For this challenge, I’ll be using the function I wrote in challenge 9 that calculates z scores and apply it multiple times.

A common use of z-scores is in anomaly detection. In this practice, we compare the most recent value in a sequence to all the values that came before to see if that value is an anomaly or not.
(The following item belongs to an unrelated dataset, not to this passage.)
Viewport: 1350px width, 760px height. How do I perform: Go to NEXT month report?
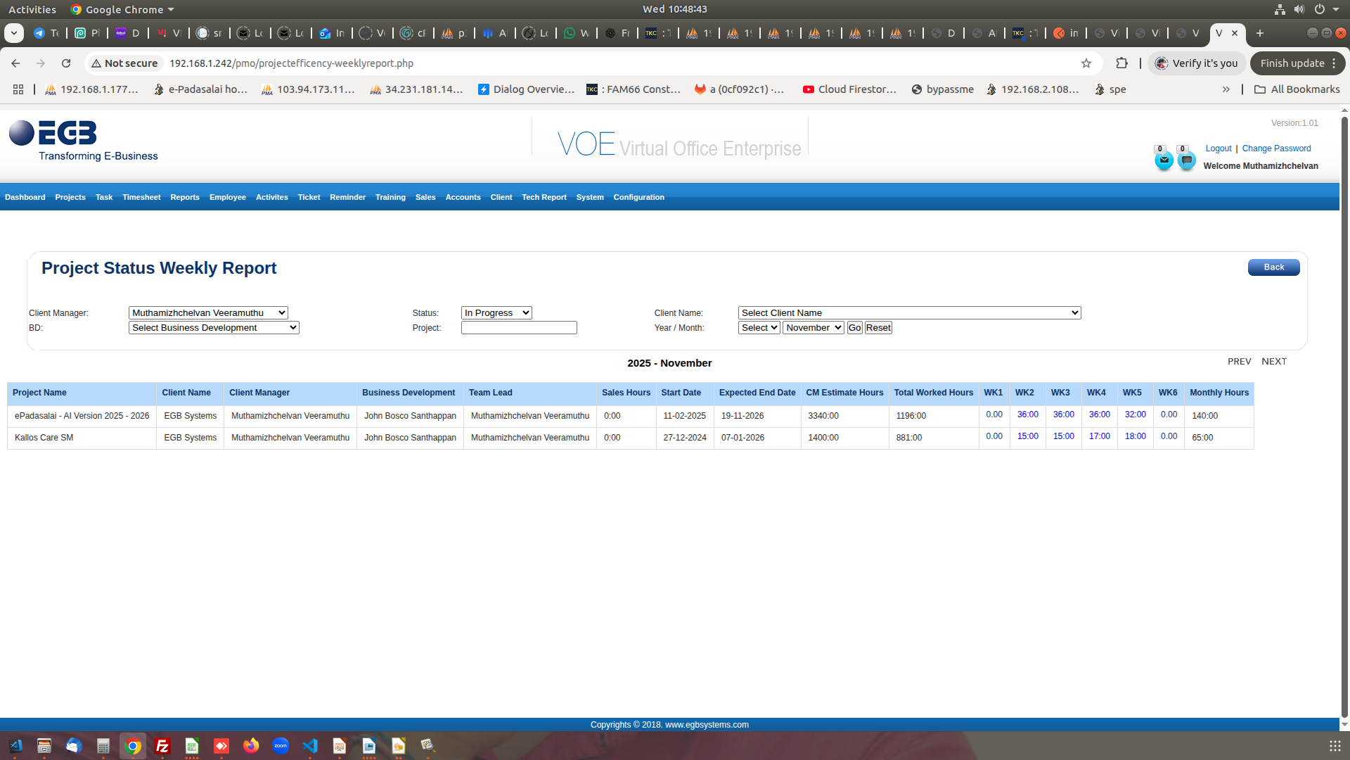pos(1273,362)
We can use a built in dataset for this, called airquality, which stores time series air quality information:

data(airquality)
head(airquality)

Our original function looks as follows:

z_score <- function(baseline, value){
  mean <- mean(baseline)
  sd <- sd(baseline)
  z_score <- abs((value - mean)/sd)
  
  results = tibble(mean = mean, sd = sd, input_value = value, z_score = z_score)
  return(results)
}

We can rewrite this so that it determines the baseline and value itself, and instead takes a vector as input:

z_score <- function(vec){
  baseline = vec %>% head(-1)
  value = vec %>% tail(1)
  
  mean <- mean(baseline, na.rm=TRUE)
  sd <- sd(baseline, na.rm=TRUE)
  z_score <- abs((value - mean)/sd)
  
  results = tibble(baseline_mean = mean, baseline_sd = sd, most_recent_value = value, z_score = z_score)
  return(results)
}

Running this on a single column we get:

z_score(airquality$Temp)

We can use purrr::map to compute this for multiple columns and join them into a single dataframe:

cols = list(airquality$Ozone, airquality$Wind, airquality$Temp)

map_dfr(cols, z_score)